To abandon Iraq now would be the height of irresponsibility. It would lock in place the perception of defeat, with all the predictable consequences, and it would abandon the Iraqis to whom we promised freedom and democracy. President Bush has clearly done the right thing in refusing retreat and pledging to stay the course in Iraq.

But hasn’t that always been the problem? Again and again, he has done the right thing in the wrong way, until, at last, his wrongness has overwhelmed his rightness. How can conservatives continue to support this man in much of anything he tries to do? Iraq is not America’s failure, and it is not conservatism’s failure. We are where we are because of George W. Bush’s failure.

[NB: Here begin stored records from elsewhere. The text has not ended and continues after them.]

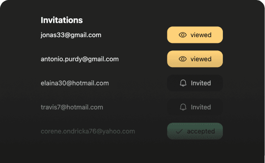Click the "accepted" text in the green badge
Screen dimensions: 265x163
[x=201, y=131]
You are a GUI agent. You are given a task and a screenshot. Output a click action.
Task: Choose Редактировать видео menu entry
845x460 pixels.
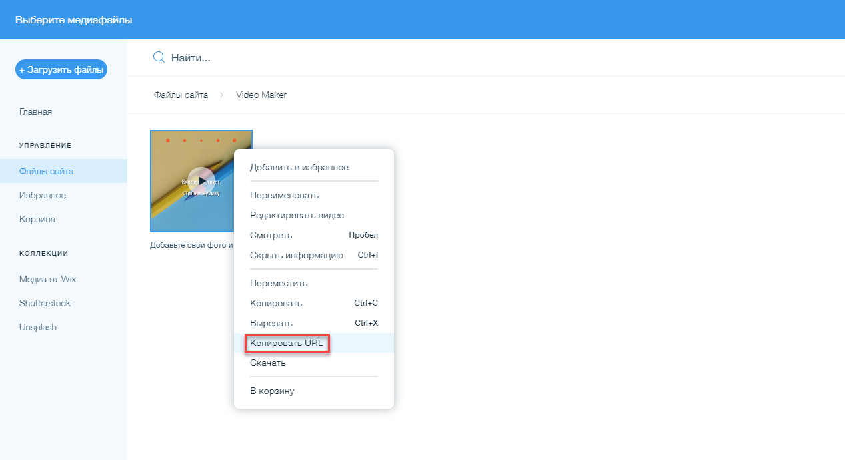point(297,215)
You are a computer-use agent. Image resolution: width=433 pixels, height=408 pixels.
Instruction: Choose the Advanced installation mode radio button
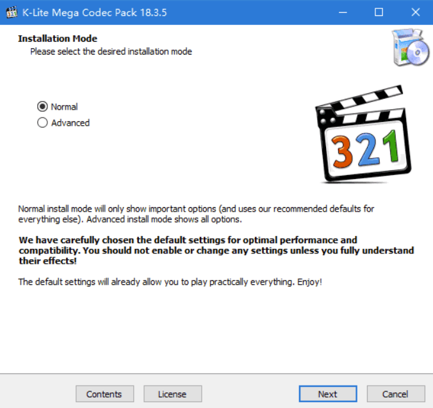pyautogui.click(x=42, y=123)
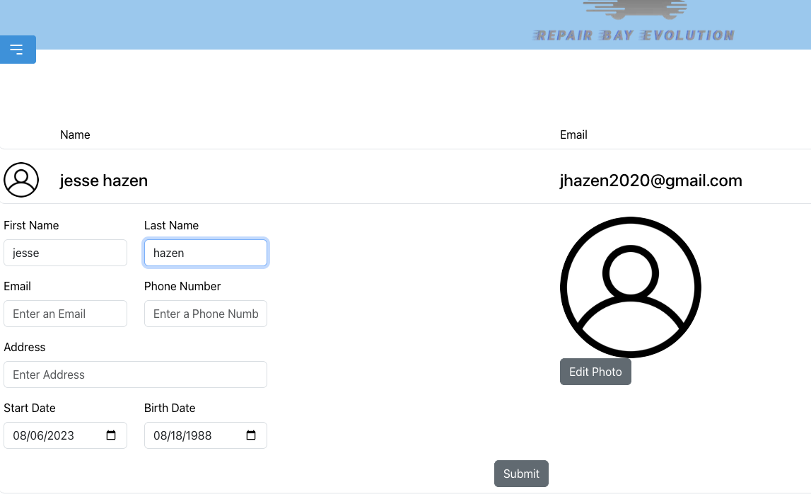
Task: Open the navigation hamburger menu
Action: pyautogui.click(x=18, y=50)
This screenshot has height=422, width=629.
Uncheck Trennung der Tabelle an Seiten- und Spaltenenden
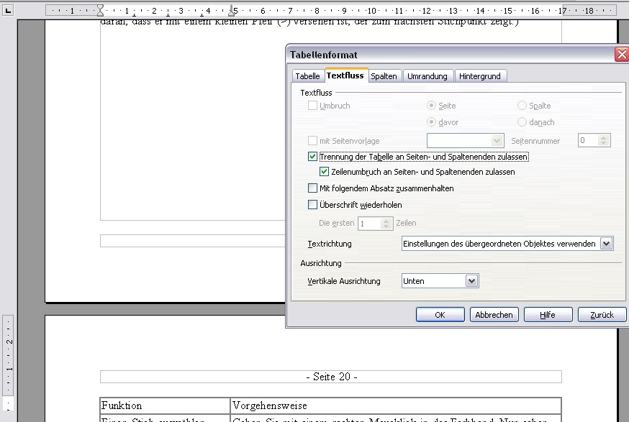tap(313, 157)
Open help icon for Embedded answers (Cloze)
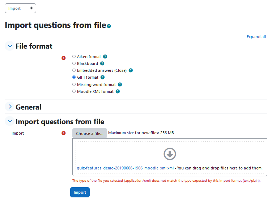Image resolution: width=276 pixels, height=201 pixels. click(131, 70)
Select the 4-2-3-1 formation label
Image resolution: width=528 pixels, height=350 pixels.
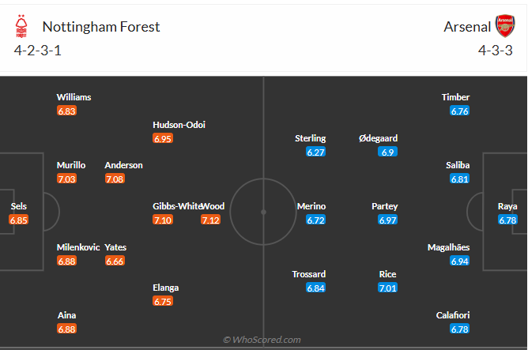tap(38, 51)
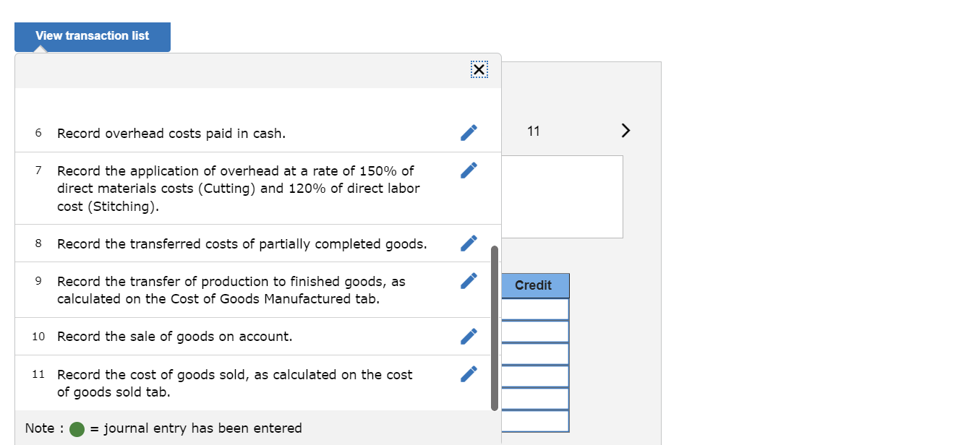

In retrospect, Clinton looks successful because he would make deals with political opponents when he could -- and co-opt their issues and rhetoric at every turn. Frankly, what also made Clinton a good president was that he was forced to deal with an energetic opposition with major oversight powers. While that may have been to the detriment of the country in certain ways, it also forced him to work within specific limits. Even with a narrow Democratic majority in the Senate for 18 months in 2001 and 2002, the legacy of 9/11 gave George W. Bush more unilateral political power than is healthy for any presidency.

UPDATE: Christopher Ruddy sends an e-mail:
Some clarifications: I told the Times reporter that, "In terms of domestic policy,Clinton was not a bad president..." -- citingwelfare reform, his cooperation with the GOP in restraining federal spending, etc.

Not mentioned in the article: I also added that I continue to stand behind my reporting about aspects of the Clinton scandals that I reported on during the 90s.
Additionally, I noted that Hillary will be a polarizing article -- and that NewsMax Magazine had devoted a recent cover storyto that subject.